** Opening Provided data block **

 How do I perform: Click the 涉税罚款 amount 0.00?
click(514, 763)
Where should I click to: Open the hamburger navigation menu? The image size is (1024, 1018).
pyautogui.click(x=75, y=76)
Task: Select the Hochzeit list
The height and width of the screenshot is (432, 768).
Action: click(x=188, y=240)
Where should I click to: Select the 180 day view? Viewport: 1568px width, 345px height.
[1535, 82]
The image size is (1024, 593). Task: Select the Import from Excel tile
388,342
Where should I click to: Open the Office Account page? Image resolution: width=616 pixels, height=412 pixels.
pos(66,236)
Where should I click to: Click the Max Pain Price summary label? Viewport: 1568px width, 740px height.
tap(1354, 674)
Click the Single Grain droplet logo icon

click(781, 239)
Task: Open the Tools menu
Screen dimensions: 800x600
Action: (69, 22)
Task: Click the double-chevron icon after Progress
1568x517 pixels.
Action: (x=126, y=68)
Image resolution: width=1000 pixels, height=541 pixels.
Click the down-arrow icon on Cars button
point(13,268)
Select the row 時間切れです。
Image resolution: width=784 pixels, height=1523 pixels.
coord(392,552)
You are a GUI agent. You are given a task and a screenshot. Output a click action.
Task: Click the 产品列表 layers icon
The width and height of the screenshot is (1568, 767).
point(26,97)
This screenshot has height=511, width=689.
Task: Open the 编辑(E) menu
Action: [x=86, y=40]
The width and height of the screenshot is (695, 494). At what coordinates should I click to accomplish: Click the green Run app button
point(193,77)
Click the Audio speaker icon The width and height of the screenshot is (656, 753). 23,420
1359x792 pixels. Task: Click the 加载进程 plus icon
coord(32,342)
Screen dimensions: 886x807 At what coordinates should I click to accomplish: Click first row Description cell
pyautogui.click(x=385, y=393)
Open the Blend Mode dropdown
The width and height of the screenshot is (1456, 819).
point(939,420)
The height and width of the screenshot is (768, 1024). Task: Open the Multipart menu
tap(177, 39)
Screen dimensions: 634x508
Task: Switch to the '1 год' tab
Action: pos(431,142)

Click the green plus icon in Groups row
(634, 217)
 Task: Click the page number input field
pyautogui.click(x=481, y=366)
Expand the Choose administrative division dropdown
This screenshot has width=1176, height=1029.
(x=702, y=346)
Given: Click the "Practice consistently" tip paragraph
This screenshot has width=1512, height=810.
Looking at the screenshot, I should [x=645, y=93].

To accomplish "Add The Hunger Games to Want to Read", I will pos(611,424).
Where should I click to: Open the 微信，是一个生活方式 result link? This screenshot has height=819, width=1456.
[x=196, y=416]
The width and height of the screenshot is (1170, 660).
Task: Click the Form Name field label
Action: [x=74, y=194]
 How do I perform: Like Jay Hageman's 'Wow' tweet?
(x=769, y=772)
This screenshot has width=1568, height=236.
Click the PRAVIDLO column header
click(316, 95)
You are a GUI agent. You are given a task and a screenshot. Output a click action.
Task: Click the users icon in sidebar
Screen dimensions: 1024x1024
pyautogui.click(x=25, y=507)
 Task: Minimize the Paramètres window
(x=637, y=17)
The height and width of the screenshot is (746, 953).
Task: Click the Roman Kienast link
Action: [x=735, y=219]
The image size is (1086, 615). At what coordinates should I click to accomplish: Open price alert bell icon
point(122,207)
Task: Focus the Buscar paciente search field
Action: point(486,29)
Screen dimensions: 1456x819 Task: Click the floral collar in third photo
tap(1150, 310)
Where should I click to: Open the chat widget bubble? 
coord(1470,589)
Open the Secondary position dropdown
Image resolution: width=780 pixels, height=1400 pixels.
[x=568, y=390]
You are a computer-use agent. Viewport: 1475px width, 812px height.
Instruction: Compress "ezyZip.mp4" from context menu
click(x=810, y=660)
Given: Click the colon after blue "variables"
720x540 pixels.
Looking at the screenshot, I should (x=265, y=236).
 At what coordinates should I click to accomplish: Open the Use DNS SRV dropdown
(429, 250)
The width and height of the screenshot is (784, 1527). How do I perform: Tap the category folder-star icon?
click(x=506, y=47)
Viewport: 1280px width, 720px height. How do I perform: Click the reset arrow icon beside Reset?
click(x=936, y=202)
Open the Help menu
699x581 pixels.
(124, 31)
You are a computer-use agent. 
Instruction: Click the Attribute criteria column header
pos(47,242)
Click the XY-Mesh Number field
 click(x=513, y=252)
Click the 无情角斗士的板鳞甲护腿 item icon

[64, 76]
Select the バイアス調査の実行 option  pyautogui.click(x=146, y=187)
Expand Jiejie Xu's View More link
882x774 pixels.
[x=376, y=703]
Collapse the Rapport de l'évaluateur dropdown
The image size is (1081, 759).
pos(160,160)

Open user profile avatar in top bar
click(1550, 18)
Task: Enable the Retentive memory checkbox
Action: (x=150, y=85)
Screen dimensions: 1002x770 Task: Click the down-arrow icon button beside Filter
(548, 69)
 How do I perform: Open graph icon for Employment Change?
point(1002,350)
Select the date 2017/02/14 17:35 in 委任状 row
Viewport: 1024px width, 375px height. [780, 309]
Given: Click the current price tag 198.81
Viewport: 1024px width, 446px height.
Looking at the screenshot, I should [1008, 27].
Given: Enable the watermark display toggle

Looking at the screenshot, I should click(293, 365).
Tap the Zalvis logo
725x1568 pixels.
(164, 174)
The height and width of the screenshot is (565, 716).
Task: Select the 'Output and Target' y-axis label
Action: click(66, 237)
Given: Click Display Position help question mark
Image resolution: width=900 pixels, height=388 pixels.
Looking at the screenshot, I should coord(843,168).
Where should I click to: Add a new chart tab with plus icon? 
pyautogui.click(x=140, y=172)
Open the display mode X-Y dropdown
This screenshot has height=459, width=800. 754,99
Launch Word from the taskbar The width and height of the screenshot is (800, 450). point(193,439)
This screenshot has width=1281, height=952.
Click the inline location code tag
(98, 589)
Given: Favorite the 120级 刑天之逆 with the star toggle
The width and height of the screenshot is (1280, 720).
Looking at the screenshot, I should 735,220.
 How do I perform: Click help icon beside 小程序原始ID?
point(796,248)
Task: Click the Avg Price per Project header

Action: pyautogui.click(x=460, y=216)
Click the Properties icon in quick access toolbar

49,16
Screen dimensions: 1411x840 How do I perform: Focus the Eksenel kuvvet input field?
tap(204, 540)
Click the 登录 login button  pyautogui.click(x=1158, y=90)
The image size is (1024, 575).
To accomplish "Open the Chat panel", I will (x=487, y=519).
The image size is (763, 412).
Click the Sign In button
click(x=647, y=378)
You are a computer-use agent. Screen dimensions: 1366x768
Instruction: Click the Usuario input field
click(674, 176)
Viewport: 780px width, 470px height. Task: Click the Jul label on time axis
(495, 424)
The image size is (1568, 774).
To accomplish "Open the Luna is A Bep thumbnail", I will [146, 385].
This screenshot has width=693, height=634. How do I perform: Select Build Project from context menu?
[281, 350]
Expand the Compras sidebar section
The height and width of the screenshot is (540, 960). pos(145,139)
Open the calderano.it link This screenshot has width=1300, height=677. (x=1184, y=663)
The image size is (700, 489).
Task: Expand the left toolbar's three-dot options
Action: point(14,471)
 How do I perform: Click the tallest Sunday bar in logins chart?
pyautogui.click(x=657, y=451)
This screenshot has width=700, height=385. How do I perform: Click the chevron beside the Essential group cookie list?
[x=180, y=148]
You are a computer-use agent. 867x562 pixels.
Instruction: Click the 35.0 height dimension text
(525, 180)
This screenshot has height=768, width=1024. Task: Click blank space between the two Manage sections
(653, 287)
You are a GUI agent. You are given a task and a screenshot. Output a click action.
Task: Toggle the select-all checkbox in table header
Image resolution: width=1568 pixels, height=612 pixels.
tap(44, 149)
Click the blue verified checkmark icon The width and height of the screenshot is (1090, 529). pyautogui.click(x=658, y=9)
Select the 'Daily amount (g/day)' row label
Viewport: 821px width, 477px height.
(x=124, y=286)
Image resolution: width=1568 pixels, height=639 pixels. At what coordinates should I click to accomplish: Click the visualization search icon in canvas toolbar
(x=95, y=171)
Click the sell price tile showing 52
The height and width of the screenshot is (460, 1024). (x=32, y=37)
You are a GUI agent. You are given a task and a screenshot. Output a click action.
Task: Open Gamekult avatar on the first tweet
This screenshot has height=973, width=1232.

** Closing Provided data block **

_Task brief_
Nothing but the lines from the one with "Click the blue" through the final line of the data belongs in the answer, and they must match exactly.

_Result below_
Click the blue verified checkmark icon The width and height of the screenshot is (1090, 529). pyautogui.click(x=658, y=9)
Select the 'Daily amount (g/day)' row label
Viewport: 821px width, 477px height.
(x=124, y=286)
Image resolution: width=1568 pixels, height=639 pixels. At what coordinates should I click to accomplish: Click the visualization search icon in canvas toolbar
(x=95, y=171)
Click the sell price tile showing 52
The height and width of the screenshot is (460, 1024). (x=32, y=37)
You are a GUI agent. You are given a task and a screenshot. Output a click action.
Task: Open Gamekult avatar on the first tweet
This screenshot has height=973, width=1232.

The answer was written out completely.